A claimant in a simple procedure case which was initially defended and then settled when the pursuer accepted a tender is entitled to the expenses of process as assessed, after a court rejected the defender’s argument that he should have his liability in expenses capped at 10% of the sum decerned for.
A sheriff made an order finding the respondent Paul Farrell liable to the claimant Ian Graham in the expenses of the process as taxed on the basis that the defender “has not proceeded” with his defence in terms of section 81(5) of the Courts Reform (Scotland) Act 2014, and ordered the claimant to lodge an account of expenses in his action for payment.
Tender to settle
Sheriff Kenneth McGowan at Edinburgh Sheriff Court heard that the claimant raised the action in January 2017 and, no response having been received, was granted an order for payment of the sum claimed together with undefended scale expenses of £315.87.

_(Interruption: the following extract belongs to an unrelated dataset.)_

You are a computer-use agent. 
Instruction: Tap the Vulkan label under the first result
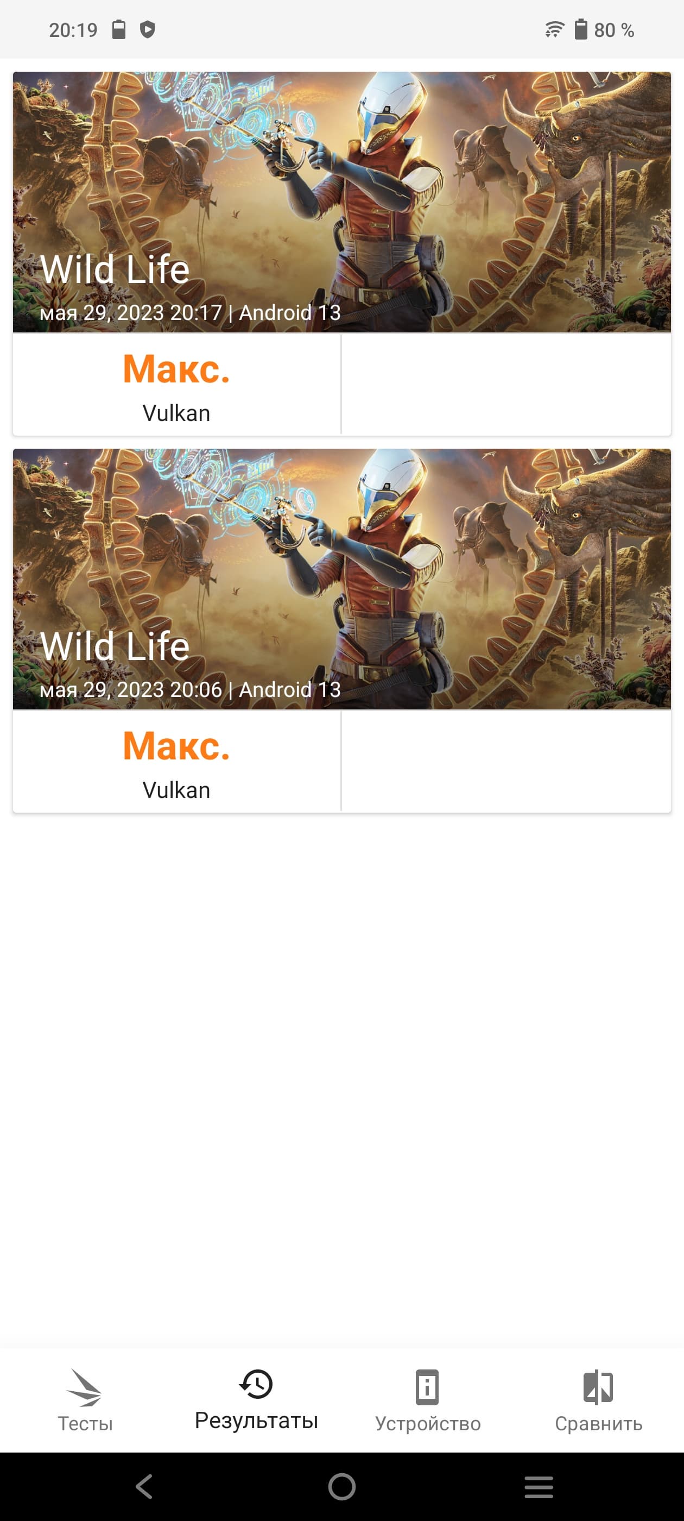point(176,413)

The claimant subsequently consented to recall of the order on the basis of certain documents had not been served with the claim form and that there was a defence to the claim.
Following an unsuccessful attempt at mediation the respondent was ordered to lodge revised answers and an evidential hearing was fixed.

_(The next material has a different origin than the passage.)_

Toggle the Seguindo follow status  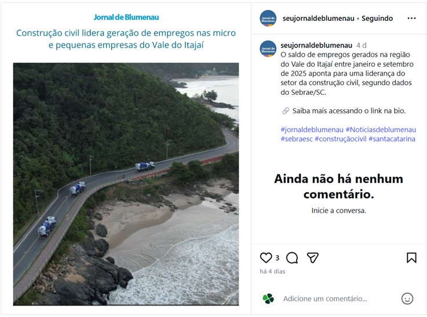coord(377,19)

In advance of the evidential hearing the respondent lodged a tender for £3,000, with the taxed expenses of process to date, in full settlement of the claim, which was accepted.

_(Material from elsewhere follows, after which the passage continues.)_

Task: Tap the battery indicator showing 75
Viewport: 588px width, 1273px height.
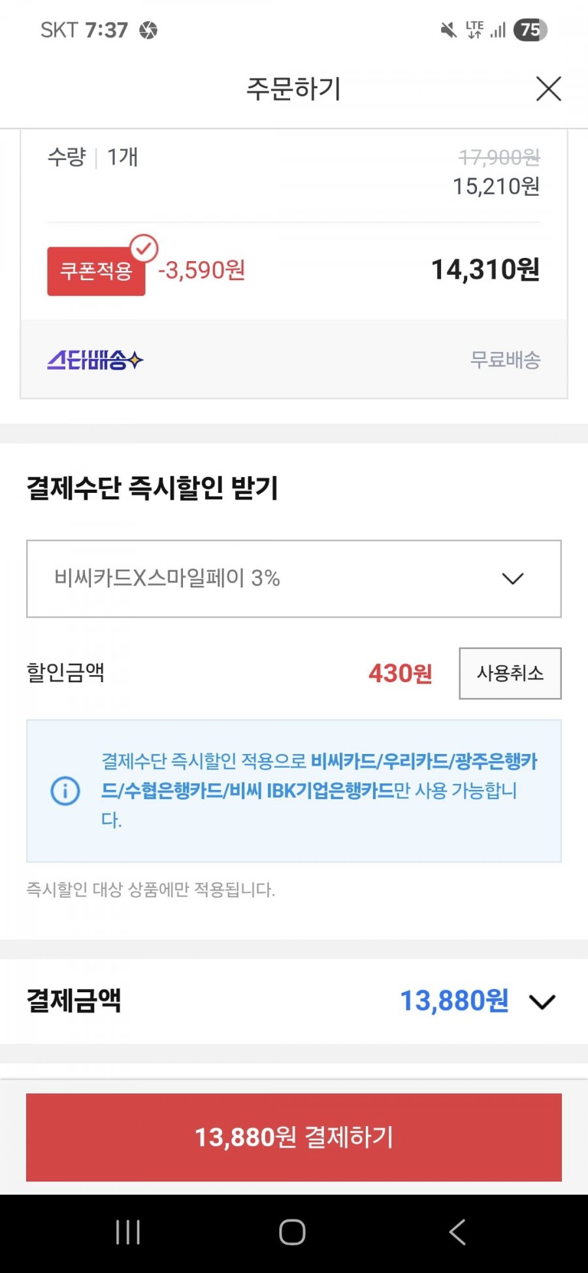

Motion for expenses of process
Thereafter the claimant lodged an application for an account of expenses and a hearing on expenses on the basis that the action was not one to which capped expenses applied, but the respondent opposed the motion arguing that the expenses should be restricted to 10% of the £3,000 decerned for, in terms of provision 3(b) of the Sheriff Court (Simple Procedure) (Limits on Award of Expenses) Order 2016.
On behalf of the claimant it was submitted that the acceptance of the minute of tender in an unqualified form set up an “enforceable obligation” on the respondent to pay to the claimant “the taxed expenses of process”, and that the level of expenses to be awarded in a defended Simple Procedure case was determined by the Act of Sederunt (Fees of Solicitors in the Sheriff Court)(Amendment and Further Provisions) 1993, as amended.
Further, it was submitted that in terms of the 1993 Act of Sederunt that the claimant’s solicitors’ account shall in any event be taxed (read to mean “assessed”) by reference to the sum “decerned” (i.e. the sum sued) for, unless the court directs otherwise, and that the plain and ordinary meaning of “the sum decerned for” was the sum “sued for”, not “the sum that is agreed in settlement of the principal sum sued for”.
The case of Tallo v Clark 2015 SLT “(Sh Ct) 181, where the Sheriff Principal upheld a sheriff’s decision that the pursuer was entitled to expenses on the summary cause scale after the defender “having stated a defence, has not proceeded with it,” following the interpretation in the appeal Fenton v Uniroyal Tyres Ltd 1995 SLT (Sh Ct) 21, should be regarded as “highly persuasive,” it was said.
But on behalf of the respondent it was submitted that the court should order that the expenses be restricted to 10% of the sum decerned for in terms of Article 3 of The Sheriff Court Simple Procedure (Limits on Award of Expenses) Order 2016 (2016/3880 and section 2 of Paragraph 2 of the Act of Sederunt (Fees of Solicitors in the Sheriff Court (Amendment and Further Provisions) 1993.
It was also argued that the sum decerned for did not mean the same as the sum claimed for: the word “decern” was defined as “a formal word meaning to give decree or judgement and authorises an extract of the decree or order”.
Sheriff McGowan agreed with the respondent that the “sum decerned for” meant the sum for which was decree was granted, but otherwise agreed with the claimant’s position.
The fact that the case was settled by tender and acceptance made no difference, as the tender had carried an offer to pay expenses.
The crucial point was the meaning of the phrase “has not proceeded with”, which was “definitively determined” in Tallo to mean “not proceeding with the hearing on evidence and obtaining a decision or judgment of the court”.
Claimant entitled to uncapped expenses
In a written note, Sheriff McGowan said: “Subject to one matter, in my opinion, the submissions for the pursuer are to be preferred. The exception is that I do not agree with the submission that the sum decerned for is the same as the sum claimed. It is clear in my view that it is the court which “decerns” by granting decree. Other than that, the legislation enacted and in force was intended to replicate that which had gone before in relation to small claims actions.
“On behalf of the respondent, I was invited to hold that since the sum (to be) decerned for was £3000, the matter was regulated by the 2016 Act of Sederunt and expenses were thus limited to £300, being 10% thereof. In my view, that is to ignore completely the meaning and effect of section 81(4) of the 2014 Act.
“It follows that the decision in Tallo, if not binding on me, must be treated as being highly persuasive. On the face of it, there is no relevant factor distinguishing the present case from that in Tallo which would entitle me not to follow it.”